Volcker’s report finds that because of political pressure, the UN gave inspection contracts for the Oil for Food program to British and Dutch firms. The Iraqis wanted either a Swiss or a French bank to handle the fund’s escrow account, and after Secretary of State Madeleine Albright opposed choosing a Swiss bank, then- Secretary General Boutros Boutros Ghali chose a French one.

More damaging, the report produces a lot of evidence suggesting that Benon Sevan, the head of the Oil for Food fund, used his influence to introduce an oil company to the Iraqis. Sevan denies that and also denies the implication of the report that the company paid him $160,000 over four years in commissions on the sales, which were in themselves perfectly legal. He had recorded these amounts at the time as gifts from his now-dead aunt in Cyprus, and he still maintains that is what they are. However, as the report points out, if these payments were from the oil company, they did indeed represent a serious breach of trust and ethics but are not necessarily illegal–as in fact Volcker himself has said. Annan has suspended Sevan and another official. However, even if proven, $160,000 of alleged corruption is hardly on the scale of the DFI’s $8.8 billion, which the Coalition Provisional Authority used as walking-around money during the first year of the occupation.

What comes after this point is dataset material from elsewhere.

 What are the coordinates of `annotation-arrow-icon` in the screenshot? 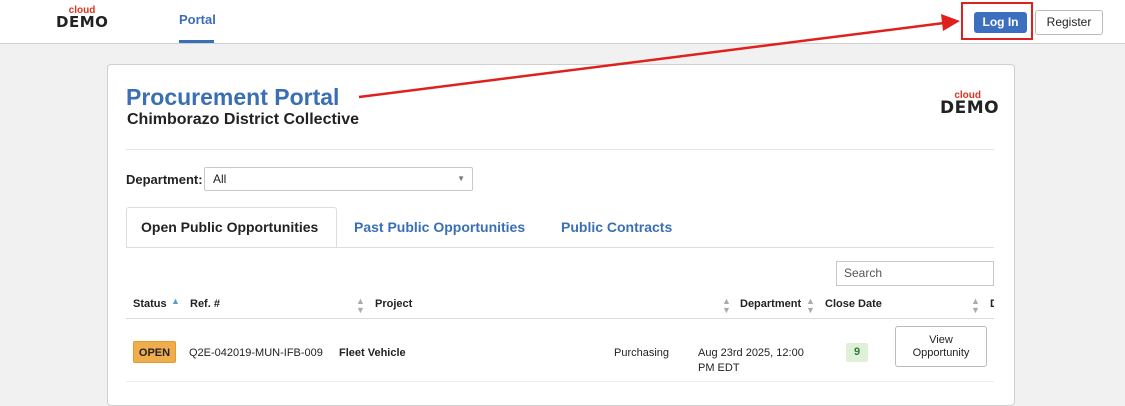 It's located at (659, 56).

Other conservative commentators have alleged that the UN was profiting from the suffering of the Iraqi people by taking “commissions” on the oil sales. The report concludes that 2.2 percent of oil revenues the Security Council set aside to cover the costs of the program were indeed used to administer the fund, and that, in fact, “$372 million, or twenty-seven percent of the total oil proceeds…was transferred…to be used directly for the benefit of the Iraqi people.” He doesn’t mention that the $372 million ended up in the DFI to be mismanaged by the CPA.

The Volcker report reiterates that Saddam Hussein may have skimmed $228 million from the Oil for Food program. But he also raked in more than $13 billion from sales mostly to Turkey and Jordan, which were separate from the program and conducted with the full knowledge and tacit blessing of the Security Council, the State Department and Congress. As Richard Lugar, GOP chair of the Senate Foreign Relations Committee, said, council members, including the United States, “must also answer questions as to why they, too, did not pay greater scrutiny to this program.”

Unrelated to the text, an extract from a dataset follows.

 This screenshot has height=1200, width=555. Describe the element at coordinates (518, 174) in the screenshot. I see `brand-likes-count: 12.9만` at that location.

But of course they won’t, and the unequal attention given to the two reports demonstrates why not. Volcker’s inquiry will go on, all the way up to Kofi Annan and his son Kojo, and it may possibly detail lots of the inefficiencies in the UN’s handling of the funds. But the International Advisory and Monitoring Board, set up by Resolution 1483 to scrutinize the DFI, is unlikely to succeed in its probe, since the Bush Administration’s satraps in Baghdad refused to cooperate with it, and they are unlikely to get a look into Paul Bremer’s computer, let alone those of Halliburton and the Pentagon.